And so the Communication Moon Relay project was born. Unlike PAMOR, which remained top secret, CMR was unclassified and a point of pride for the military. It envisioned using the moon for all sorts of things like communicating with aircraft and submarines, or broadcasting public messages to half the world at a time. On July 24, 1954, after years of experiments transmitting toward the moon, Trexler sat down at a microphone and delivered a short monologue into a microphone. There are no records of what was said, but two-and-a-half seconds later a speaker in the room echoed his message back to him.

It was the first time in history that a human voice left the planet and returned again.


But using the moon to talk to yourself didn’t have much utility for the military. The real prize would be sending a message between two distant locations using the moon as a relay. Only a few months after Trexler’s historic transmission, the Navy made it happen. On November 29, 1954, Franz Kurie, the associate director of the NRL and one of the inventors of radar, sent a message from Stump Neck to his colleagues on the West Coast. His message was simple: “Lift up your eyes and behold a new horizon.”

The Navy was, understandably, ecstatic about their new toy. No longer was CMR just a curiosity; now it was a bonafide part of military communication infrastructure. The Navy had conscripted the moon. Following Kurie’s broadcast, the Navy leaned into the project and began developing communication systems that could be deployed on warships and receive lunar messages. The NRL doubled down on its efforts to boost the power of its transmitters and sensitivity of its receivers.

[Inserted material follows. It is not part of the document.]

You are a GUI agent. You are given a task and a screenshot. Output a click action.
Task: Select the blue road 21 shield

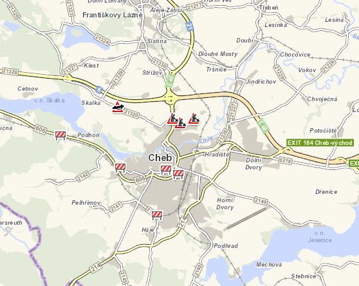(x=190, y=26)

The existence of CMR was revealed to the world in 1960. A photo transmitted from the USS Hancock, to Washington, DC, featured sailors arranged on the deck of the aircraft in order to spell out two words: “MOON RELAY.” The stunt generated a lot of publicity, but by then the military was on to bigger things. The Soviet Union had stunned the world when it launched Sputnik in 1957, and it didn’t take the Navy long to realize the future of communication was artificial satellites, not moon bounces.

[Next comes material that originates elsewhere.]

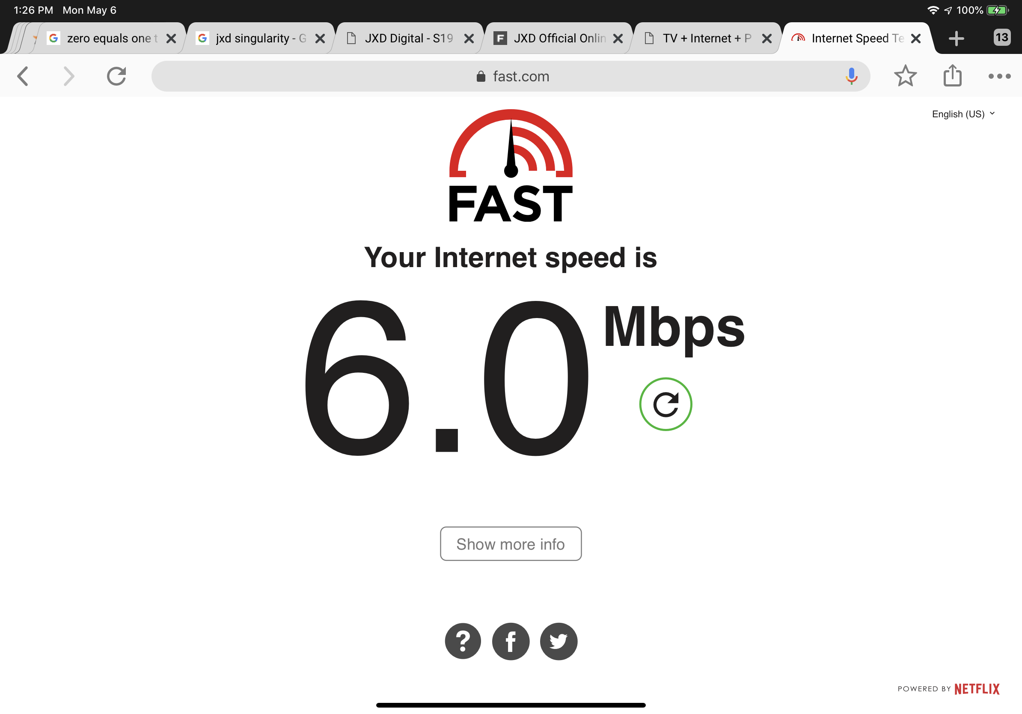This screenshot has width=1022, height=714.
Task: Open the tab switcher showing 13 tabs
Action: coord(1002,37)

The premature death of the CMR project might have been a blow to Trexler and Lorenzen had they not been so preoccupied with other problems. As the Navy operationalized the moon bounce system, the pair had resumed work on PAMOR at Stump Neck. But after some early successes, it became clear that intercepting Soviet radar signals would require a bigger antenna—a lot bigger.




Shortly after he spoke to the moon, Trexler began lobbying the Navy for a giant, steerable telescope. If they wanted to listen to the Soviets, then Trexler calculated they would need a dish at least 700 feet in diameter. To get an understanding of just how impractical Trexler’s pitch must have sounded, one needs to consider that the largest radio telescope in the world, under construction at the time, was only 250 feet in diameter. To this day, the largest steerable radio telescope in the world is only 300 feet. Trexler’s request was simply unreasonable—and everyone knew it.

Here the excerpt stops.